#### Instructions for the task:
Go to the line in the entries below that holds "[tabpanel] (683, 328)" and repeat exactly from there through the line that holds "אגם גארדה למשפחות (890, 1952)", inclusive.

** Opening Records shown block **

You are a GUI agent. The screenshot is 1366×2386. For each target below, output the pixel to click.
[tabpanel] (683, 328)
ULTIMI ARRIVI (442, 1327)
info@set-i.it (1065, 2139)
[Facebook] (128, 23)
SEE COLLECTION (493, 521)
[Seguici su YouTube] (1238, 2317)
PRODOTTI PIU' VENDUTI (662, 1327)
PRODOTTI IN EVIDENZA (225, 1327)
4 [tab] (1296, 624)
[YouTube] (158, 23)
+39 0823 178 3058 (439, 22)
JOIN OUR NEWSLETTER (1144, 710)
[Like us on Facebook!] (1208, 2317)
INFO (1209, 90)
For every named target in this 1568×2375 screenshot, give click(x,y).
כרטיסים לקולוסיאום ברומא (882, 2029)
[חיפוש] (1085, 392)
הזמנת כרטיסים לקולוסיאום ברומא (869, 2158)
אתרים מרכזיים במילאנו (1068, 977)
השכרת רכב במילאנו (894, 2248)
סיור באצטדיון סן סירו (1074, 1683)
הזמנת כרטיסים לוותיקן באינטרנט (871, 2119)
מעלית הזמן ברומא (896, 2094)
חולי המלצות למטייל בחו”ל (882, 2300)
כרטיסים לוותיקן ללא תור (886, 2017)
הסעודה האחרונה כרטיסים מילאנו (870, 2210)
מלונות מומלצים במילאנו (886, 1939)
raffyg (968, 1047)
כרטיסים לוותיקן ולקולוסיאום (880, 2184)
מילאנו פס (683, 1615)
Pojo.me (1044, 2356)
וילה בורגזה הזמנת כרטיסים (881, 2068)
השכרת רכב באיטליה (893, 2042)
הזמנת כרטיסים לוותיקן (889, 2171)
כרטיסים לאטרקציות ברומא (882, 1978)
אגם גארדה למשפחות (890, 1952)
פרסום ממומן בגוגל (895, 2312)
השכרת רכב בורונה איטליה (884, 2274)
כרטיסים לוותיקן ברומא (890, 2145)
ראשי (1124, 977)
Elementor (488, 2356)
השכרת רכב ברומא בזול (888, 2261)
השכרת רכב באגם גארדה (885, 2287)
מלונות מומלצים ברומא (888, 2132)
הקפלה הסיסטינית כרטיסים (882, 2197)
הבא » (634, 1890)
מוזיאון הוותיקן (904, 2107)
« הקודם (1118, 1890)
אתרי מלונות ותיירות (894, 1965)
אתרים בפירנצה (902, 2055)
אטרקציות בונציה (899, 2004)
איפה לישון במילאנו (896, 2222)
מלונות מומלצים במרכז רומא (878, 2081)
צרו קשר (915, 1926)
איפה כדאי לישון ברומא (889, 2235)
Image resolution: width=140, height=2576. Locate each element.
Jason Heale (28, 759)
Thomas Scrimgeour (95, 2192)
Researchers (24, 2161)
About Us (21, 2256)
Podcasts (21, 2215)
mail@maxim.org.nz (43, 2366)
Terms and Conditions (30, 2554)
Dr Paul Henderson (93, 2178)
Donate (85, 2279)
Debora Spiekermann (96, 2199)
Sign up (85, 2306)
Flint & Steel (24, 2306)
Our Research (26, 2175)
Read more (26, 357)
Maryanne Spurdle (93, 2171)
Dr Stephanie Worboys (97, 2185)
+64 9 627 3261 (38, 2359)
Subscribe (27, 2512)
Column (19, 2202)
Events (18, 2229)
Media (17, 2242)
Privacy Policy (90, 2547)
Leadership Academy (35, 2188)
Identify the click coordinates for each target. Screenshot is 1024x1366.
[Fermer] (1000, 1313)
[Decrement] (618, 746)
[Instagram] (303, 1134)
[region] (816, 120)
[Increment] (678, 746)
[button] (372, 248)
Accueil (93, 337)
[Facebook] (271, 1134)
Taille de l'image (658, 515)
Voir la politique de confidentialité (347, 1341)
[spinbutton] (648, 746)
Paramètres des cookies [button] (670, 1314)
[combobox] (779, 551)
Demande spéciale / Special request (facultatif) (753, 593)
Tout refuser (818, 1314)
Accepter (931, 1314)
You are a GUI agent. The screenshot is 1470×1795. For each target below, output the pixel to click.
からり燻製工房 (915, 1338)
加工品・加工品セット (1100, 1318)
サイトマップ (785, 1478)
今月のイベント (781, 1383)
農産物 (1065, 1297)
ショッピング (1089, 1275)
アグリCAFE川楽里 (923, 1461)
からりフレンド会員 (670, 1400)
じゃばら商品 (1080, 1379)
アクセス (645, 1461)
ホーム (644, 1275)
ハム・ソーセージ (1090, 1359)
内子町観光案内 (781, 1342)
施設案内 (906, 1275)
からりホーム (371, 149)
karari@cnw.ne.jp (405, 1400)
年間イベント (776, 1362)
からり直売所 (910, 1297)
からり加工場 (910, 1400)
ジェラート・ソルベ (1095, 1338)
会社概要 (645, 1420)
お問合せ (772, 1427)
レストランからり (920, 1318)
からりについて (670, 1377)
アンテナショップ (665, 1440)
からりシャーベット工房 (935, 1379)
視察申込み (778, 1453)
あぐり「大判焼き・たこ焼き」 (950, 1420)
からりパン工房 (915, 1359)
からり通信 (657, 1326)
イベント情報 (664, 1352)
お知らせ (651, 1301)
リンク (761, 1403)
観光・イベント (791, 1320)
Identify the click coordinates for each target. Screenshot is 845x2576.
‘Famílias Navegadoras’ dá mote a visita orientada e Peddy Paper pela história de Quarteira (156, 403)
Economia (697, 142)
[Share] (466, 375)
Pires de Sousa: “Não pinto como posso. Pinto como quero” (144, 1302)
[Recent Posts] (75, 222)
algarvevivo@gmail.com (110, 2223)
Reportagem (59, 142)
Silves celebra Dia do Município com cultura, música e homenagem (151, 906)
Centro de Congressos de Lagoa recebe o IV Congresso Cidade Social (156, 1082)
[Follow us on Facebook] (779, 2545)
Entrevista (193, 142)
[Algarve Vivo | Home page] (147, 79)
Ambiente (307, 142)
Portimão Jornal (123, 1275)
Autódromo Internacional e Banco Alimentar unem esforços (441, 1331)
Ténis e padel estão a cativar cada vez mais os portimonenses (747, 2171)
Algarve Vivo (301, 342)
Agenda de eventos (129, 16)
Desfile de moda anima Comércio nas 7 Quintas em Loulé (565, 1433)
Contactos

** Closing Records shown block **

#### Exercise response:
[tabpanel] (683, 328)
ULTIMI ARRIVI (442, 1327)
info@set-i.it (1065, 2139)
[Facebook] (128, 23)
SEE COLLECTION (493, 521)
[Seguici su YouTube] (1238, 2317)
PRODOTTI PIU' VENDUTI (662, 1327)
PRODOTTI IN EVIDENZA (225, 1327)
4 [tab] (1296, 624)
[YouTube] (158, 23)
+39 0823 178 3058 (439, 22)
JOIN OUR NEWSLETTER (1144, 710)
[Like us on Facebook!] (1208, 2317)
INFO (1209, 90)
For every named target in this 1568×2375 screenshot, give click(x,y).
כרטיסים לקולוסיאום ברומא (882, 2029)
[חיפוש] (1085, 392)
הזמנת כרטיסים לקולוסיאום ברומא (869, 2158)
אתרים מרכזיים במילאנו (1068, 977)
השכרת רכב במילאנו (894, 2248)
סיור באצטדיון סן סירו (1074, 1683)
הזמנת כרטיסים לוותיקן באינטרנט (871, 2119)
מעלית הזמן ברומא (896, 2094)
חולי המלצות למטייל בחו”ל (882, 2300)
כרטיסים לוותיקן ללא תור (886, 2017)
הסעודה האחרונה כרטיסים מילאנו (870, 2210)
מלונות מומלצים במילאנו (886, 1939)
raffyg (968, 1047)
כרטיסים לוותיקן ולקולוסיאום (880, 2184)
מילאנו פס (683, 1615)
Pojo.me (1044, 2356)
וילה בורגזה הזמנת כרטיסים (881, 2068)
השכרת רכב באיטליה (893, 2042)
הזמנת כרטיסים לוותיקן (889, 2171)
כרטיסים לאטרקציות ברומא (882, 1978)
אגם גארדה למשפחות (890, 1952)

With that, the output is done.